So the update: I am back in Baltimore now as of Dec. 28th, having completed my last dose of chemo on 12/8, then celebrating Christmas with the fam (although sadly less than expected number of fam, with Robert and kids canceled by ill-timed Nor'Easter). The ride back was uneventful, split over two days.
My blog suffered along with me. I guess I wanted all to be perky and upbeat and reassuring to everyone to show how strong I was and how wonderful everything was going despite this nasty diagnosis. The truth is that Cancer Sucks (as stated by buttons worn on the nurses' lapels at the chemo center) and my mind and body just became worn out and down by the barrage of poisons and run of complications that I had. I didn't want to be a bummer, and I guess that most of you could read between the lines (or lack thereof HAHA).
The last half of chemo I received Taxol (a drug which my very own Dad was principally involved in bringing to clinical testing- a story I wanted to tell but ran out of energy to do so) and Taxol had its own panoply of side effects. While the horrible nausea was absent, the new mix of severe bone/joint pain and neuropathy was in the package. Walking became painful, and I backed off on my refreshing and enjoyable doggie walks. The neuropathy involved that feeling one feels when an leg falls totally "asleep", I mean TOTALLY, and then "wakes up" with that not classical acute pain, but a severe degree of discomfort, tingling, and weirdness. That feeling was near constant for fingertips and feet. Typing was hard and between the bone pain and the feet waking up, movement was difficult. Pain treatment ensued which escalated from Advil-type meds to narcotics, to a narcotics patch. The pain was mostly, but not totally controlled, plus I felt like I was losing my mind at times. La-la land is not all that fun.
So, that is the summary for most of December. The pain is much improved now and I have my mind back, although I am still on meds and weaning slowly as the symptoms continue to subside. Even though the drug is gone, the damage is done and these effects can last from weeks to months. It has been 3+ weeks since last dose, and I look forward to continued improvement.
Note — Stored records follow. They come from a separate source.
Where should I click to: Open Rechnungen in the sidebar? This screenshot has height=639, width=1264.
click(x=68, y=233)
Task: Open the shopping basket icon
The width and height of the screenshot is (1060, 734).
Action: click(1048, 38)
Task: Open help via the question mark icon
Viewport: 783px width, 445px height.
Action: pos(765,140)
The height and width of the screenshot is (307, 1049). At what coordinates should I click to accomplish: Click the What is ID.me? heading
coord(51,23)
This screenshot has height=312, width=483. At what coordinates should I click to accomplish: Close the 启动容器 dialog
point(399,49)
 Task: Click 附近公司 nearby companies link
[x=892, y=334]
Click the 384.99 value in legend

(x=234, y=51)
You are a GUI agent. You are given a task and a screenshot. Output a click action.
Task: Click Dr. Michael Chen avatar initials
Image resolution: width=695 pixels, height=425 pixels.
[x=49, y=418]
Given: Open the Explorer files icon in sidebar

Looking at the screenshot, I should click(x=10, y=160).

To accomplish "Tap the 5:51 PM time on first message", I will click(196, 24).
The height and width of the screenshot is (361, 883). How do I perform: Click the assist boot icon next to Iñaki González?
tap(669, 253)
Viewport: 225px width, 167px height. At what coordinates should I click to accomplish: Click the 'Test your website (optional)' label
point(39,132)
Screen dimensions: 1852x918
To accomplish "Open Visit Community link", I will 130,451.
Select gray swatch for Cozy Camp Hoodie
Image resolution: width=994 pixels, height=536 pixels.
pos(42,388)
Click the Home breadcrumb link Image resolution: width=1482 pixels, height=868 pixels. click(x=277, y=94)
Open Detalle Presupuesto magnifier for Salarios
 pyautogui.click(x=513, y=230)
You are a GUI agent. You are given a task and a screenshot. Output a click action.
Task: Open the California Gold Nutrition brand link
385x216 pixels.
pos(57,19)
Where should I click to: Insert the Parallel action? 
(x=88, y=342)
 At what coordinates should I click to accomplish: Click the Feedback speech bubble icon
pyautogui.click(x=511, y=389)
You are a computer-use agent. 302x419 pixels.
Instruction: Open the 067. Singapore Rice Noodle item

The good news is that despite the fireworks last night, I had the best night's sleep I've had in months; thanks to being in my own bed and my bed being a Tempur-Pedic bed (one of the best personal indulgences one can indulge in)! I also woke up with my mind working and with energy to "do things", and I feel good today. That is a good thing, to feel good. Really. Until you don't have it. I am so looking forward to just feeling good frequently! And I know it is already happening.
The last treatment phase is radiation therapy (local, not whole body) which I will need daily (except for weekends) for 4-6 weeks, and I've switched to Johns Hopkins for that and further care. I meet with the radiation oncologist on Jan 5th and will know more details then. Somewhere down the road after that...reconstructive surgery...YAY MORE SURGERY! But I am pulling a Scarlett O'Hara and I am not going to think about that today, I will think about that tomorrow. One step at a time.
So that is the update, and I am looking forward to a better year in 2011. What a 2010. So much still to think about going forward. But I look forward to getting back to work, continuing to learn in this lifetime of mine, and keeping all of you in my life. Thank you all, truly, for all your kind cards, letters, bits of pink-beribboned clothing and accessories, and mostly for keeping me in your thoughts, and for your best wishes.
So best wishes for a Healthy and Happy New Year to All! Really. Truly. Especially the Healthy and Happy part. From my heart.